Juárez is the start of what will end up being a second Mexican revolution.

I'll again pack up my car with everything I own, adding a small Mexican dog to the pile. My landlady will say she's coming over to retrieve my keys, but then she'll call to report there's been a shooting on her street and she can't leave her house for a while.

“I think it's getting worse,” she will tell me.

I'll drive across the river, back into my country, heading ultimately back to Miami. An hour after I cross, maybe two hours this time,
poof:
Juárez will vanish, as if the city never existed. Except I can't forget Ken-tokey, who's unable to cross the border like I can. I can't forget Lorenzo and Karina and their father who still drives every morning to the machine shop where he was kidnapped. I can't forget Ramón and Adir and and my landlady and the Karteleros and my dog-walking neighbor and everyone else living life as best they can. The city really happened. Juárez does exist.

“We are going back to the Primera!” Francisco shouts. He's again pounding the window of his luxury box with both palms, making me recall the way the windows at the sports bar vibrated from the car bombs. Juárez has scored a fourth goal, the game a blowout. One of the Indios left from last season fired a low shot that slipped under the visiting goalkeeper's arms. “This is good! This is good! We're going right back up to the Primera, I assure you!”
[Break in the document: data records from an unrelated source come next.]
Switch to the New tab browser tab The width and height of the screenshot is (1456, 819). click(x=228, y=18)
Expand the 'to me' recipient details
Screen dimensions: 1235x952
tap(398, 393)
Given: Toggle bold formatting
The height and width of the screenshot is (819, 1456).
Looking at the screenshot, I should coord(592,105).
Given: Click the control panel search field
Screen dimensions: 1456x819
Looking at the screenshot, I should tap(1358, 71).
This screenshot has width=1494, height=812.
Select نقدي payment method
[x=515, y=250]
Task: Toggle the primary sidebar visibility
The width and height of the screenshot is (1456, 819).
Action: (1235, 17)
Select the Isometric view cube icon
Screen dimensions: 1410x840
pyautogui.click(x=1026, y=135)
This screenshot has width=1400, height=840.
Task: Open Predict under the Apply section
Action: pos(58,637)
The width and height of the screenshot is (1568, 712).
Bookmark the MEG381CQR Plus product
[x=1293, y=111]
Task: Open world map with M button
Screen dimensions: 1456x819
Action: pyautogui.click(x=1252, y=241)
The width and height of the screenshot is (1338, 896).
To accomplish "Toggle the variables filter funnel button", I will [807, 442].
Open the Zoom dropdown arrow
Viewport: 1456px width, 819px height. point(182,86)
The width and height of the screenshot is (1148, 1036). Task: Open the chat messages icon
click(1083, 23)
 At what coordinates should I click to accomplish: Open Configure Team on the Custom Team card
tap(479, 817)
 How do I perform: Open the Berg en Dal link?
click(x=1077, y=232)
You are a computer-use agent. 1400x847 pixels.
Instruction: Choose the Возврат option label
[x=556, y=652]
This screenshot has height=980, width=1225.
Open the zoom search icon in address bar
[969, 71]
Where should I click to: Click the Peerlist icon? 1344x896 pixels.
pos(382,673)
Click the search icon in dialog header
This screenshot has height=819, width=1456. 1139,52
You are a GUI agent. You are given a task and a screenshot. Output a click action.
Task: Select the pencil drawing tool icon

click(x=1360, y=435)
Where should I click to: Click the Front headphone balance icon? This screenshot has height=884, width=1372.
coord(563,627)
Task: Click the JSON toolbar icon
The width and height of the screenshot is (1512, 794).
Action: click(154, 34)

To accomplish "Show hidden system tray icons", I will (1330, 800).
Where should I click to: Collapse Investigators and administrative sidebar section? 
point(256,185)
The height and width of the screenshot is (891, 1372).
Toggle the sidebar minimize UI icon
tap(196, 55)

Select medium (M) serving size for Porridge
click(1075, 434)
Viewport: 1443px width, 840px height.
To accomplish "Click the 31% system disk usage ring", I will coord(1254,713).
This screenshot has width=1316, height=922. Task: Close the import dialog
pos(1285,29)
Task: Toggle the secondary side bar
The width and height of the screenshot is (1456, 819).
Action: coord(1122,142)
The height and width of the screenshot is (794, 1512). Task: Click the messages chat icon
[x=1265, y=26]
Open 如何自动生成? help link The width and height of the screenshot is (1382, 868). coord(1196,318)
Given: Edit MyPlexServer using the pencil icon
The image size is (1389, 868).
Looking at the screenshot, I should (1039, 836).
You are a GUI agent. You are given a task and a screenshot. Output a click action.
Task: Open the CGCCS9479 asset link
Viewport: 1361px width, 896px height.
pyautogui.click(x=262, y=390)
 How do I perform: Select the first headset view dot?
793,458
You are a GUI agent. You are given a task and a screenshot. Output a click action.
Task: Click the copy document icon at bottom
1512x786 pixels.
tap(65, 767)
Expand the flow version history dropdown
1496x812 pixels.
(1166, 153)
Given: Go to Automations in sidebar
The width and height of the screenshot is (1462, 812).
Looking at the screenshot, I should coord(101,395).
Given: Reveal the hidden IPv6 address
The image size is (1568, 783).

He turns to make sure I'm listening.

“We're going to stay as long as God permits,” he adds. “We will continue here as long as God gives us the strength!”

A professional soccer team runs around one of the best-maintained fields in Mexico. I can hear the drums of El Kartel thumping even up in the luxury box. A hoppy tang hangs in the air from so many beers tossed aloft in this runaway win. As long as people continue to believe in the team, Francisco tells me, then the Indios are doing their job, which is to help people. The man who brought the Primera back to the border for a few beautiful years looks down upon his creation as if what he's seeing—as if a soccer ball finding the back of the net—were the sweetest thing happening in his city.